29 March, 2012
The first PrepComm of the next NPT Review Conference in 2015 will open on this coming April 30 in Vienna. The last Review Conference in 2010 declared, before the mounting public opinion calling for the abolition of nuclear weapons, that it ‘resolves to seek the peace and security of a world without nuclear weapons…’. The IPB calls on all its member organizations to plan actions in support of our initiatives in Vienna to build the momentum among the civil society in favour of nuclear disarmament, and to urge their respective governments to press for the start of negotiations on a convention banning nuclear weapons for ever.
The first PrepCom of the next NPT Review Conference in 2015 will open on this coming April 30 in Vienna.
The last Review Conference in 2010 declared, before the mounting public opinion calling for the abolition of nuclear weapons, that it ‘resolves to seek the peace and security of a world without nuclear weapons…’. To fulfill this goal, it further agreed that:
- The nuclear weapons states must reduce and eliminate all types of their nuclear weapons;
- All states need to make special efforts to establish the necessary framework to achieve and maintain a world without nuclear weapons;
- It notes the five-point proposal of the UN Secretary-General, inter alia negotiations on a nuclear weapons convention.
The agreement on convening an international conference in 2012 on a Middle East zone free of nuclear weapons and all other weapons of mass destruction was another important breakthrough.
The key to the success in the whole preparatory process will lie in the implementation of these agreements and the start of the negotiations on a nuclear weapon convention in particular.
The overwhelming majority of both NGOs and governments are now urging that this coming preparatory process should be made an opportunity for a decisive turn in reaching the goal, without ending up with another cycle of routine review.
To mention only a few: Mayors for Peace calls for the abolition of nuclear weapons by 2020; the Non-Aligned Movement presses for the convening an international conference to identify ways and means to eliminate nuclear weapons without any further delay; the umbrella grouping Abolition 2000 and International Campaign to Abolish Nuclear Weapons (ICAN) are demanding the start on negotiations of a Nuclear Weapons Convention.
On March 26, US President Obama reaffirmed in his speech in Seoul that as “the
only nation ever to use nuclear weapons” the US takes “concrete steps towards a world without nuclear weapons”. He further added that while maintaining a strong deterrent, “we can…still pursue further reductions in our nuclear arsenal.”
We of course call for further cuts in nuclear arsenals.
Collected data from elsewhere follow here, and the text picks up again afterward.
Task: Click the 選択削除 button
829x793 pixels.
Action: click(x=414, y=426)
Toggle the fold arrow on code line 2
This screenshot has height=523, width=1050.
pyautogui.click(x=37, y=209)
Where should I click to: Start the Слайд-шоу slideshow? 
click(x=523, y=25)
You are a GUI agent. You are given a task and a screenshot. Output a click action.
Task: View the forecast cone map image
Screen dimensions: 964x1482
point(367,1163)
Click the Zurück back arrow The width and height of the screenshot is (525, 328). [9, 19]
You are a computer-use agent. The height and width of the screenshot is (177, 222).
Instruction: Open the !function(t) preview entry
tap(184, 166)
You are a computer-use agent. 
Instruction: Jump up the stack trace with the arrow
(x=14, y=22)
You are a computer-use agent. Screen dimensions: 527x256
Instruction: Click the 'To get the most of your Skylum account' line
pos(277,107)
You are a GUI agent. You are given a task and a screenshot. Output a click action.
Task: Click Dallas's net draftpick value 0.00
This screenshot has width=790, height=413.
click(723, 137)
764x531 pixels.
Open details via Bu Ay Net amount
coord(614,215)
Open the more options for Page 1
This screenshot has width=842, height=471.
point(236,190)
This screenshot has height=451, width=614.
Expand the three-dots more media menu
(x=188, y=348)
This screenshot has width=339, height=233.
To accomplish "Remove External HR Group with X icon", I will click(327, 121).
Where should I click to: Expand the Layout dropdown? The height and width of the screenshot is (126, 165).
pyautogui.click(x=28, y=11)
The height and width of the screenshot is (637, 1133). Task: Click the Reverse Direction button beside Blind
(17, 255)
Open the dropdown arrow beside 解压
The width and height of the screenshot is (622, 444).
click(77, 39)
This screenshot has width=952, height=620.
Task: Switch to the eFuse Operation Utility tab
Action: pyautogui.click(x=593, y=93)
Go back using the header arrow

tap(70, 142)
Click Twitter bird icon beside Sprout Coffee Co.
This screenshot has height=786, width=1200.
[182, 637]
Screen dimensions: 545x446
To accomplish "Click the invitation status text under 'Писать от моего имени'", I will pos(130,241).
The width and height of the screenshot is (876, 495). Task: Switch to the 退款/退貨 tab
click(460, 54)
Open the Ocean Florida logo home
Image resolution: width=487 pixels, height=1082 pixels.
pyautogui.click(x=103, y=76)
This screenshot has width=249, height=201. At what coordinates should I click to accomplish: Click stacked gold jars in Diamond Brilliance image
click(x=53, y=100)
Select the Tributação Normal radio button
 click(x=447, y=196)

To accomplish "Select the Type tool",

Yet the elimination of nuclear weapons cannot be achieved through the mere accumulation of partial disarmament measures. The fact that there are still more than 20,000 nuclear weapons in the world even nearly 67 years after Hiroshima and Nagasaki is an eloquent testimony. It is a miracle that over this long period, no further nuclear weapons have been used in war. But there is no guarantee that this will be the case for another 67 years. Besides, the huge amount of money wasted on the nuclear build-up should be re-directed towards the development, welfare and lives of the human population which now numbers 7 billion.
On April 30 in Vienna, IPB will hold two workshops entitled “The costs of nuclear weapons: a Disarmament for Development perspective” and “The role of science in nuclear and military-related research and technology”. And around the same time, IPB will jointly open a photo-panel exhibition on Hiroshima and Nagasaki at the University of Vienna, together with the two Japanese organizations, the Japan Council against A and H Bombs (Gensuikyo) and the Japan Confederation of A- and H-bombs Sufferers’ Organizations (Hidankyo). A-bombs sufferers will speak of their stories and collect signatures for the “Appeal for a total ban on nuclear weapons”.
The principal promoters of the elimination of nuclear weapons are, as UN Secretary-General Ban Ki-moon emphasizes, the people around the world who work at grassroots level for disarmament, and the vast public opinion that supports the cause. The IPB calls on all its member organizations to plan actions in support of our initiatives in Vienna to build the momentum among the civil society in favour of nuclear disarmament, and to urge their respective governments to press for the start of negotiations on a convention banning nuclear weapons for ever.